### Requirement
The line containing "You are a computer-use agent." marks the start. Restate it and every following line through the end of the records exactly, and nothing else, leaving out the pictures.

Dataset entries
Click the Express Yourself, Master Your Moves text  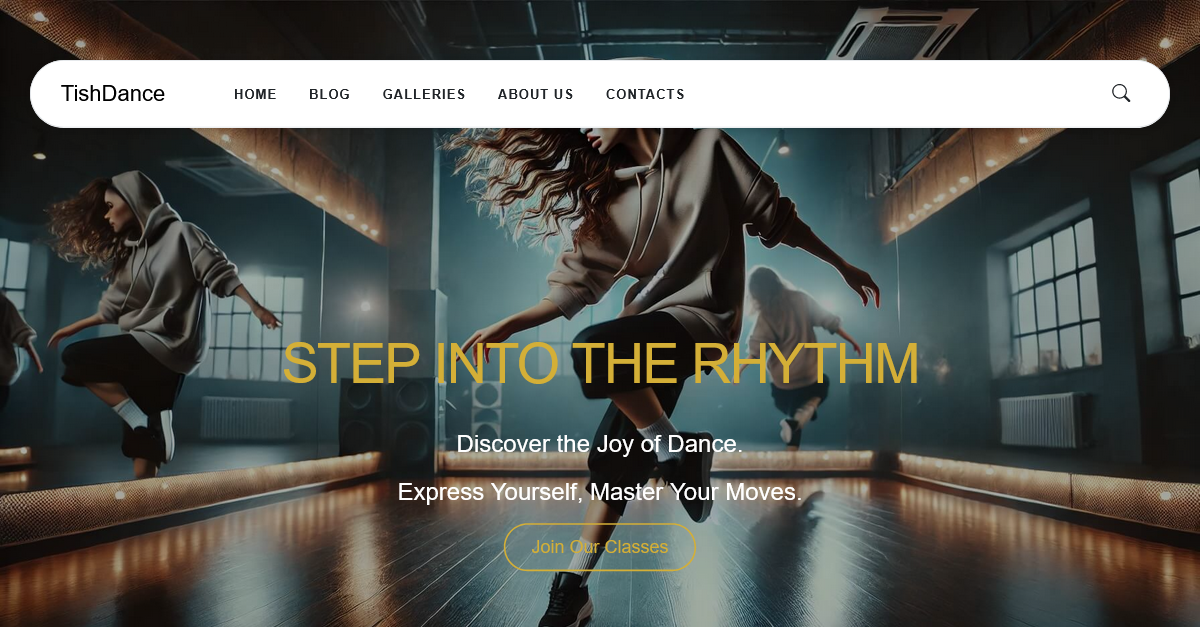600,492
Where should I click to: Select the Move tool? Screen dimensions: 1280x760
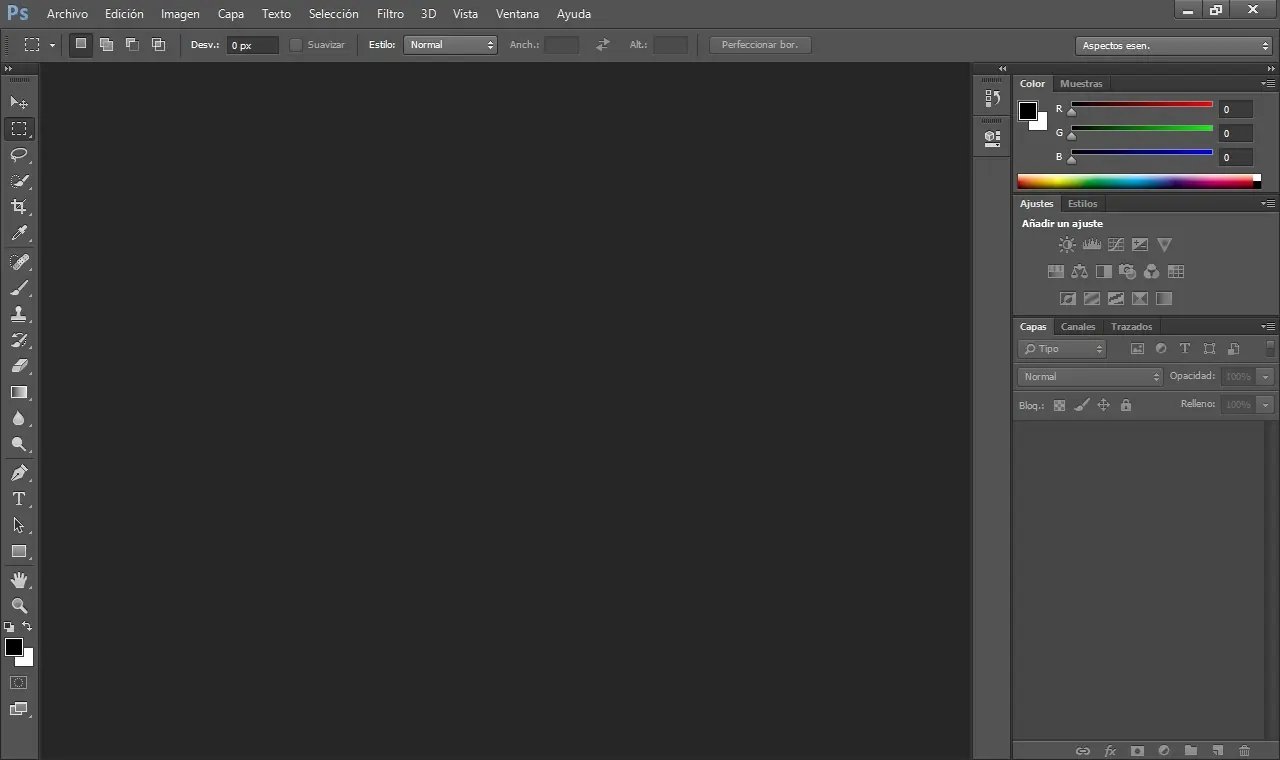pos(18,102)
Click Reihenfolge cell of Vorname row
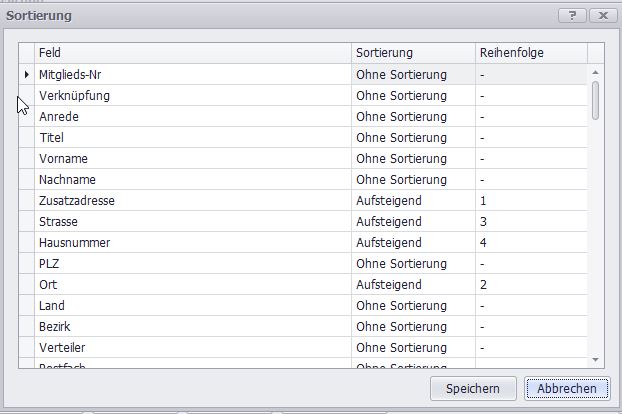This screenshot has width=622, height=414. pos(531,159)
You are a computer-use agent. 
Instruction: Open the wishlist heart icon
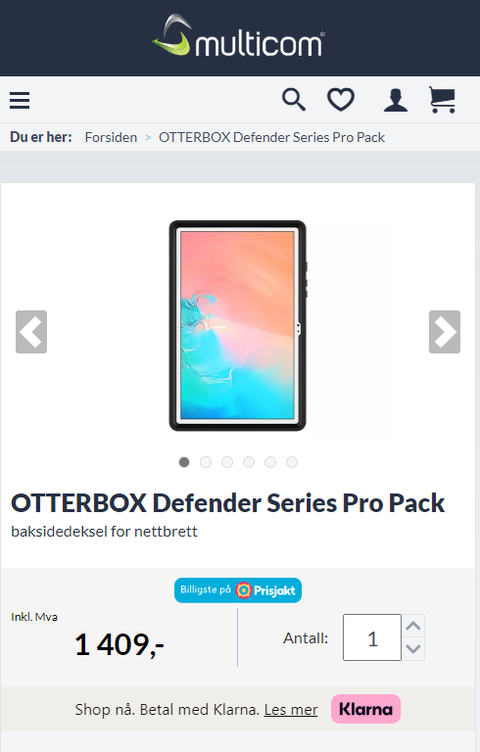(x=341, y=100)
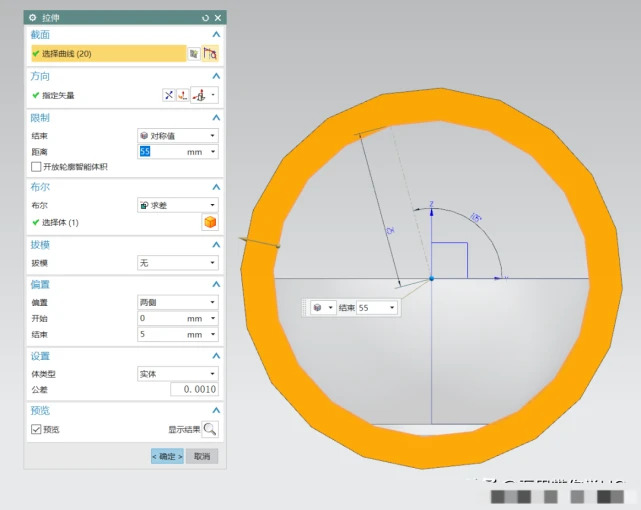Open the 偏置 两侧 dropdown
The width and height of the screenshot is (641, 510).
(177, 302)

### Output for this exercise
You are a computer-use agent. 
Instruction: Open the wishlist heart icon
(x=341, y=100)
Open the 偏置 两侧 dropdown
The width and height of the screenshot is (641, 510).
(177, 302)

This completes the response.